Por otra parte, la dolarización podría provocar también un incremento de tasas de interés, añadiendo a los temores de Francisco el de una mayor vulnerabilidad del sistema bancario. Ya no sería el BCV quien eleve las tasas, sino los mismos bancos. Obligados a facilitar transferencias inmediatas de fondos o compras por medio de tarjetas de crédito en cualquier país del mundo, los bancos venezolanos tendrían que compensar los riesgos políticos del país para evitar que sus clientes migrasen a otros bancos. Mayores tasas incrementarían la morosidad de quienes hoy están sobreendeudados (porque aprovecharon tasas de interés reales negativas) y podría reducir la demanda de créditos. Dolarizar primero y luego ordenar un «corralito» para proteger bancos encogidos por la hiperinflación y las restricciones patrimoniales tendría efectos indeseables sobre la credibilidad. En consecuencia, la dolarización no sólo no impediría una recesión por encarecimiento del crédito, sino que pondría en riesgo al sistema bancario y estimularía la salida de una porción de las divisas puestas en circulación.

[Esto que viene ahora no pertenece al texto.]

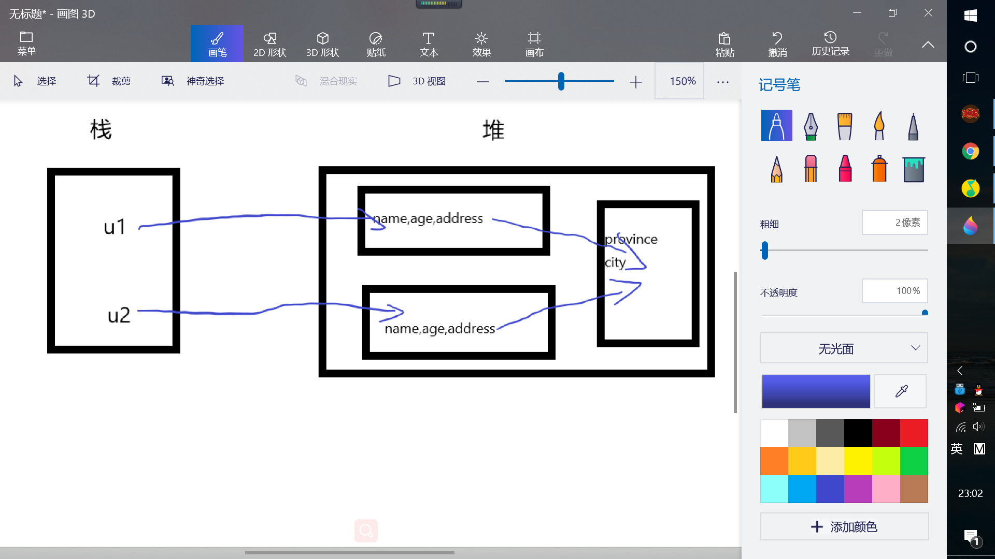
Task: Choose the watercolor brush tool
Action: tap(879, 126)
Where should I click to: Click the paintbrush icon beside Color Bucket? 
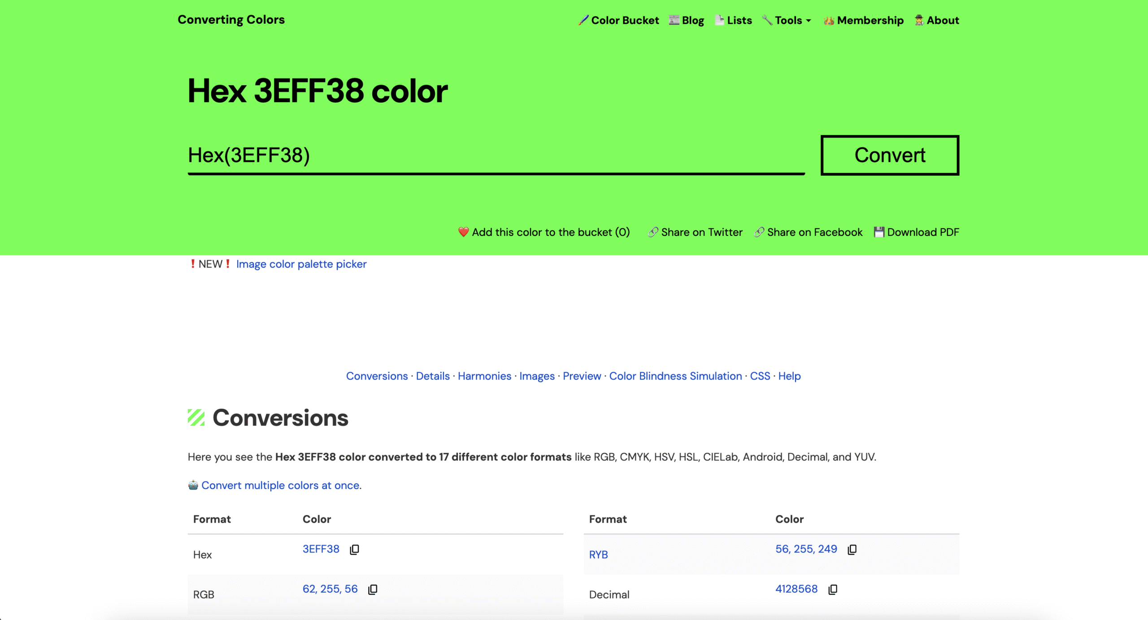[x=583, y=20]
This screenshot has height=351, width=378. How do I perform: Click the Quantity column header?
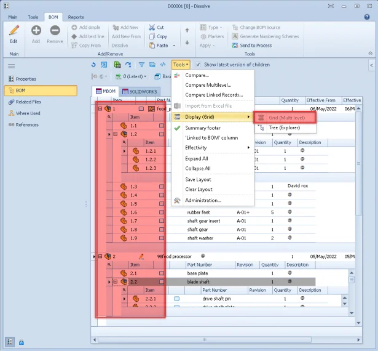[x=289, y=100]
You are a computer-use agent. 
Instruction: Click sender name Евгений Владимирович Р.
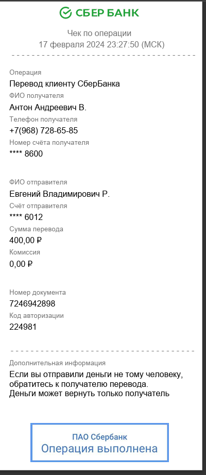click(x=59, y=194)
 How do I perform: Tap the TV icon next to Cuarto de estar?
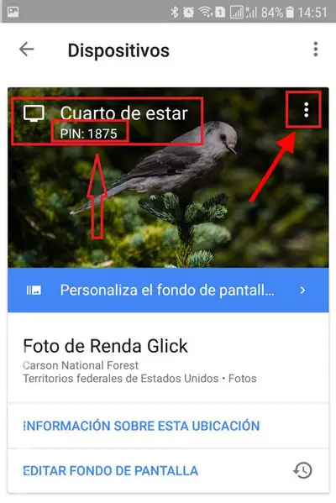point(34,113)
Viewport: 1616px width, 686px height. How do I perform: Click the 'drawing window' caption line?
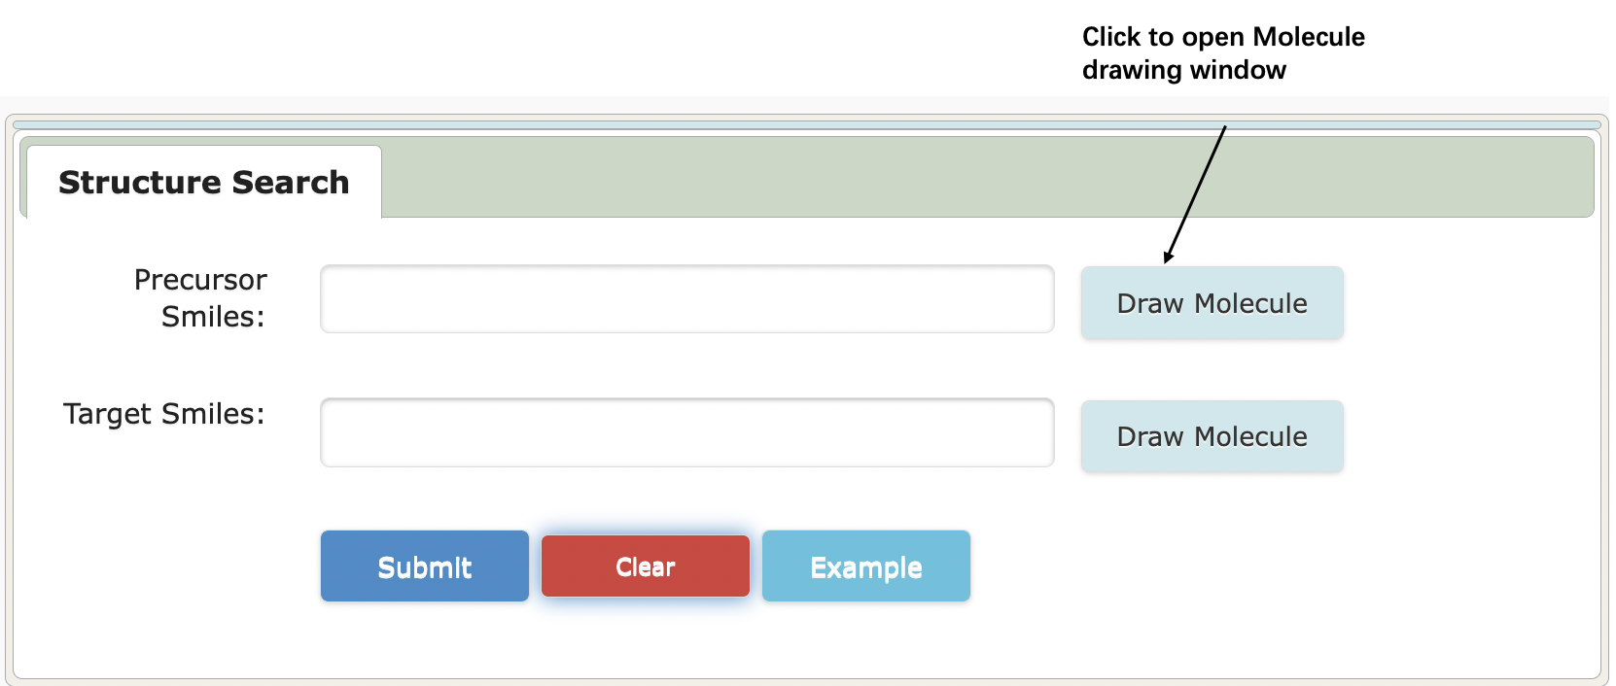[1184, 70]
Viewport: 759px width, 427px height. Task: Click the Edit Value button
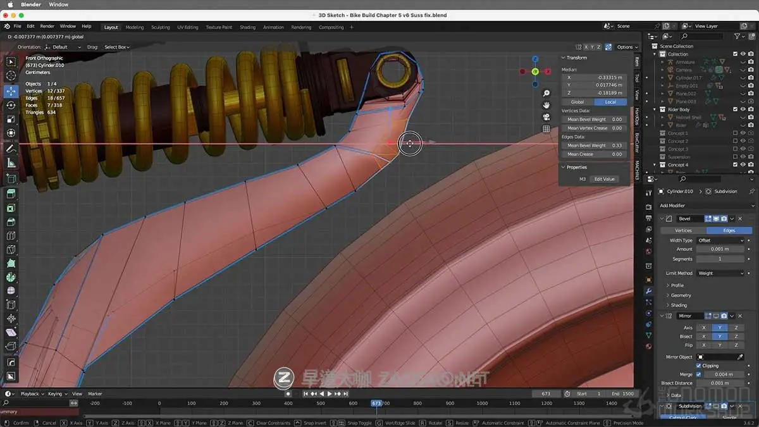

Evitar la recesión por medio de una dolarización no es seguro. No parece obvia una inmediata solicitud de préstamos en bancos de otros países para invertir en Venezuela, ni el uso masivo de fondos propios. La credibilidad de «la gente», que no sólo influye sobre decisiones de precios de las empresas, puede perderse rápidamente ante una dolarización frustrante. Sin embargo, tal como afirma Francisco, «es cierto que Venezuela pagaría costos a largo plazo al sacrificar su capacidad de determinar su propio tipo de cambio y política monetaria». Este sería «un importante costo», porque perdería «su capacidad de ajustar sus tipos de cambio a los impactos en los términos de intercambio». Esta limitación es perjudicial incluso porque deja indefensa a la economía ante deliberadas políticas de empobrecimiento del vecino, como las que China a pesar de las quejas de Estados Unidos. Perder permanentemente, y con certeza, «una herramienta de política» sin haber corregido desequilibrios fiscales ni evitado una recesión en el corto plazo, no parece una buena idea.

Reservas y otros dólares

Francisco sugiere que «con sólo $3 mil millones – un tercio de las reservas internacionales depositadas actualmente en el Banco Central – Venezuela podría cambiar la totalidad de los depósitos y dinero circulante en la economía por dólares a un tipo de cambio de 68 mil bolívares por dólar, muy por debajo de la tasa no oficial de 237 mil bolívares», lo que supondría «cambiar los bolívares de la población por casi cuatro veces la cantidad de dólares que se podrían comprar con esos mismos bolívares en el mercado negro». Según su cálculo, a la tasa no oficial, con los bolívares disponibles «la población» podría adquirir cerca de 860 millones de dólares en el mercado negro. Tengo algunas objeciones sobre este punto.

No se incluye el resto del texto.